Sprzątanie kurzu dmuchawą przy Estakadzie Kwiatkowskiego


- Wiosna w pełni, sezon turystyczny rozpoczęty, więc na ulicach miast widać dbałość o czystość. Tylko czy na pewno dmuchawy o tej porze o roku to najlepszy sprzęt do sprzątania? - pisze pan Adam, który przedstawia minusy, ale też plusy używania dmuchaw.



Jak oceniasz czystość trójmiejskich ulic?

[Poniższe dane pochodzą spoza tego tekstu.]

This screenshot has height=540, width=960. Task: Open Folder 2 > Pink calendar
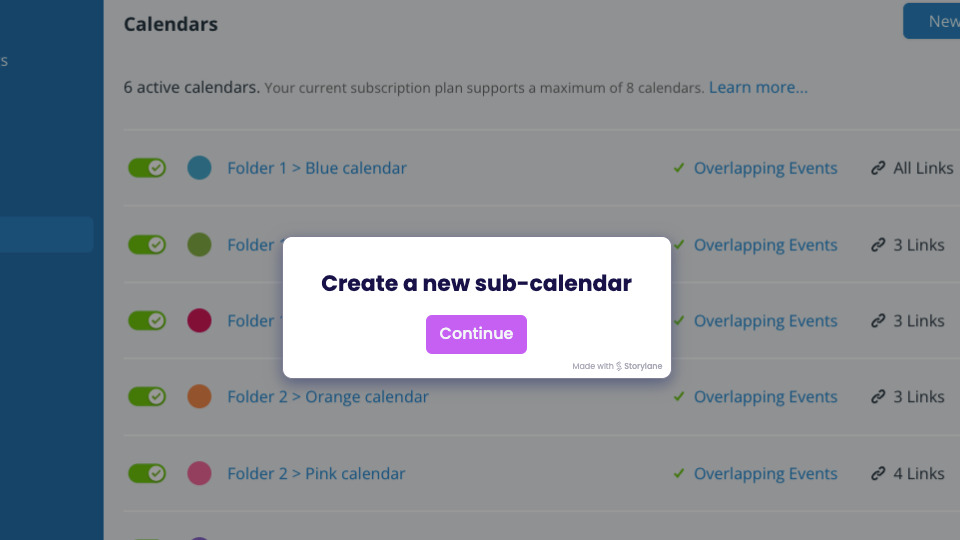pos(316,473)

Kiedyś miotła, grabie i siły oraz determinacja sprzątającego kazały wierzyć, że ulice i chodniki pozostają czyste. Obecnie coraz częściej zastępują je dmuchawy, dzięki którym bez większego wysiłku znika kurz, liście i inne zabrudzenia z chodników. W Warszawie od tego roku używanie dmuchaw zostało zakazane z powodu szkodliwości dla powietrza. Także w Krakowie coraz głośniej mieszkańcy mówią od tym, że dmuchawy wyją od rana, zatruwają środowisko spalinami i wzniecają kurz.

Dąży się do tego, by ograniczać ich używanie - przynajmniej w określonych warunkach atmosferycznych, gdy jest parno, sucho, a całość ma być kolejnym elementem walki ze smogiem.

Czytaj też: Wiosenne sprzątanie w Trójmieście

W Trójmieście na razie nikt na ten temat dyskusji nie podjął, ale coraz więcej osób wskazuje, że powinno się ich używać, tyle że w określonych sytuacjach, bo bywa, że sprzątanie nimi nie przynosi korzyści.

Oto refleksje pana Adama na ten temat:

Z zaciekawieniem obserwuję w Trójmieście rozwój nowej formy sprzątania z użyciem dmuchaw. Maszyny używane są coraz częściej, ale czy na pewno zawsze tak musi być? Przyznaję: sprawdzają się jesienią, kiedy liście mogą być zgarniane w parkach i na ulicach na jedną stertę, którą później można łatwo wynieść. Poza tym maszyny są szybsze, tańsze, bo do ich obsługi potrzeba kilka, a nie kilkanaście osób biegających z miotłami i grabiami.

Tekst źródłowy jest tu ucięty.